In diesem Jahrzehnt wäre auch gut Zeit gewesen, funktionierende Nutzungsmodelle und anpassungsfähige rechtliche Grundlagen für die digitale Verwertung von Büchern vorzubereiten. Dann nämlich würde die Digitalisierung heute eine hoch willkommene weitere Verwertungskette eröffnen, ähnlich dem Taschenbuch oder Hörbuch davor.

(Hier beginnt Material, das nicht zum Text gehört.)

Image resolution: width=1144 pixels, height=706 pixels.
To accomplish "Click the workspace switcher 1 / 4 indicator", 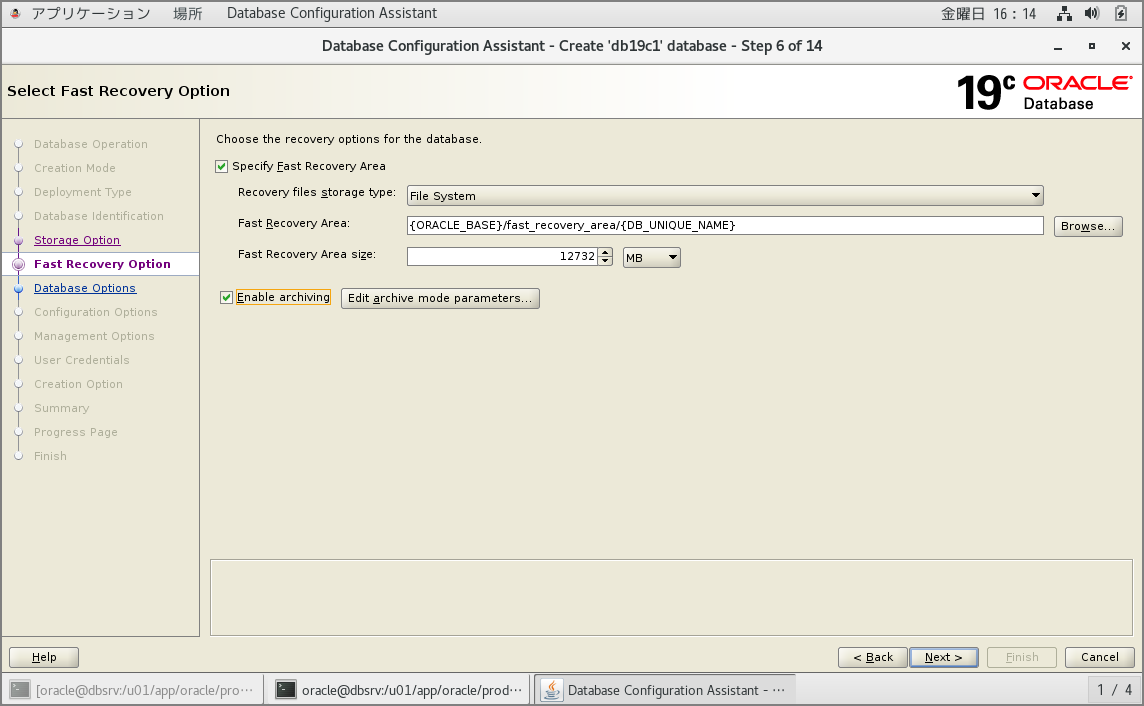I will pos(1114,689).
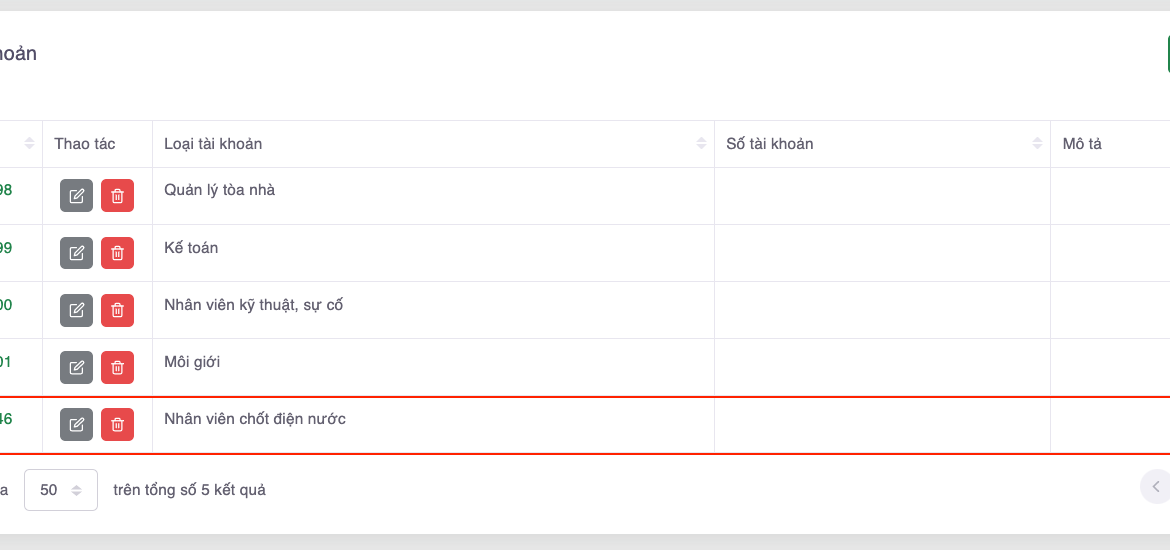The image size is (1170, 550).
Task: Go to previous page arrow
Action: click(x=1156, y=487)
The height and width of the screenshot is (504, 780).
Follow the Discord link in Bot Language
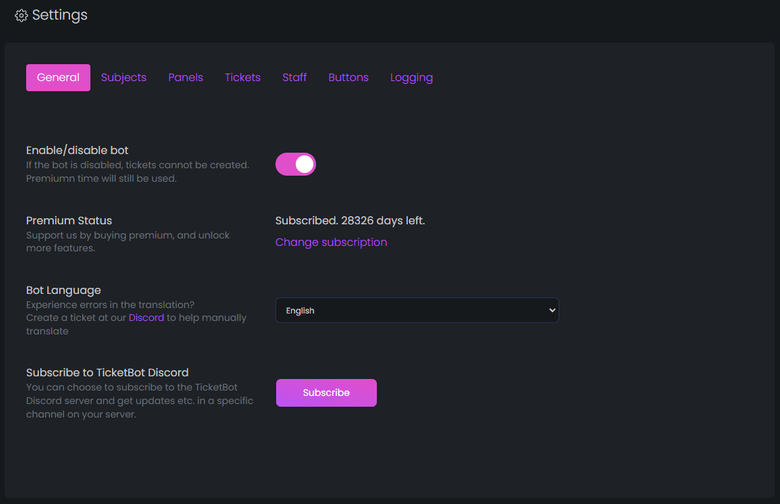146,317
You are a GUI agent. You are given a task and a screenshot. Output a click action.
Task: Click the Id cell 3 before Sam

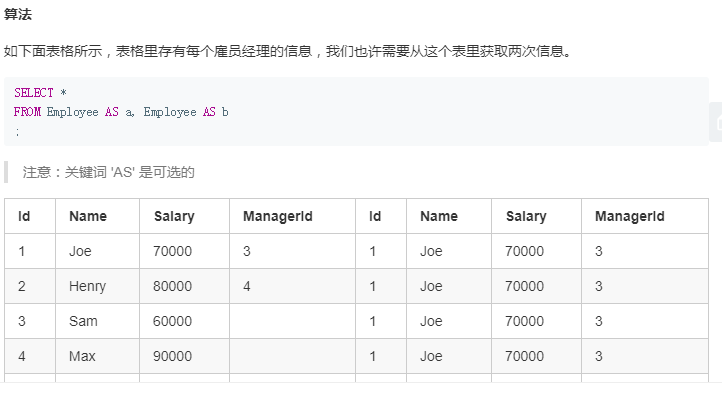click(30, 321)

Dann nämlich könnten die Verlage wohl gerüstet mit Bibliotheken, mit Google und mit Amazon oder wem auch sonst über vernünftige Geschäftsmodelle verhandeln, die den Verlagen und vor allem auch den Autoren zusätzliche Einnahmen brächten.

Warum ist dies nicht geschehen?

Aber urteilen wir nicht pauschal. Denn es gibt gute Erfolgsbeispiele, mitten unter uns, etwa

- einen deutschen, mittelständigen und Eigentümer geführten Sachbuchverlag, der erfolgreich seine Wirtschaftstitel Unternehmen zur digitalen Abnahme im Firmeninternet anbietet;

- die vom Börsenverein des deutschen Buchhandels initiierte digitale Buchhandelsplattform Libreka, die völlig unaufgeregt und strategisch auf rigides wie umständliches digitales Rechtemanagement (DRM) zu verzichten plant, um die Kunden durch Einfachheit in der Nutzung zu gewinnen, statt diese unter Generalverdacht der Piraterie zu stellen;

Es gibt mehr und mehr Verlage, die neugierig und selbstbewusst mit kommerziellen Nutzungsmodellen am Internet und mit der Digitalisierung und Aufbereitung durch Google oder Amazon experimentieren.

Das wichtigste Stichwort ist wohl dieses: "selbstbewusst". Was mich wieder und wieder verblüfft ist, wie diese ganze Debatte von Ängsten getrieben ist, statt von Selbstbewusstsein einer der wichtigsten Kulturindustrien, die wir haben. Wie wenig sie der Zukunft zugewandt geführt wird. Wie sehr stattdessen mit immer wilderen Verfolgungs- und Untergangsmetaphern hantiert wird. Wer sich selbst so krank redet, wird bald ganz selbstverständlich als kranker Mann der Kultur betrachtet werden.

Mit ein wenig Abstand betrachtet schwant einem bald: Das könnte zu einem argen Boomerang werden.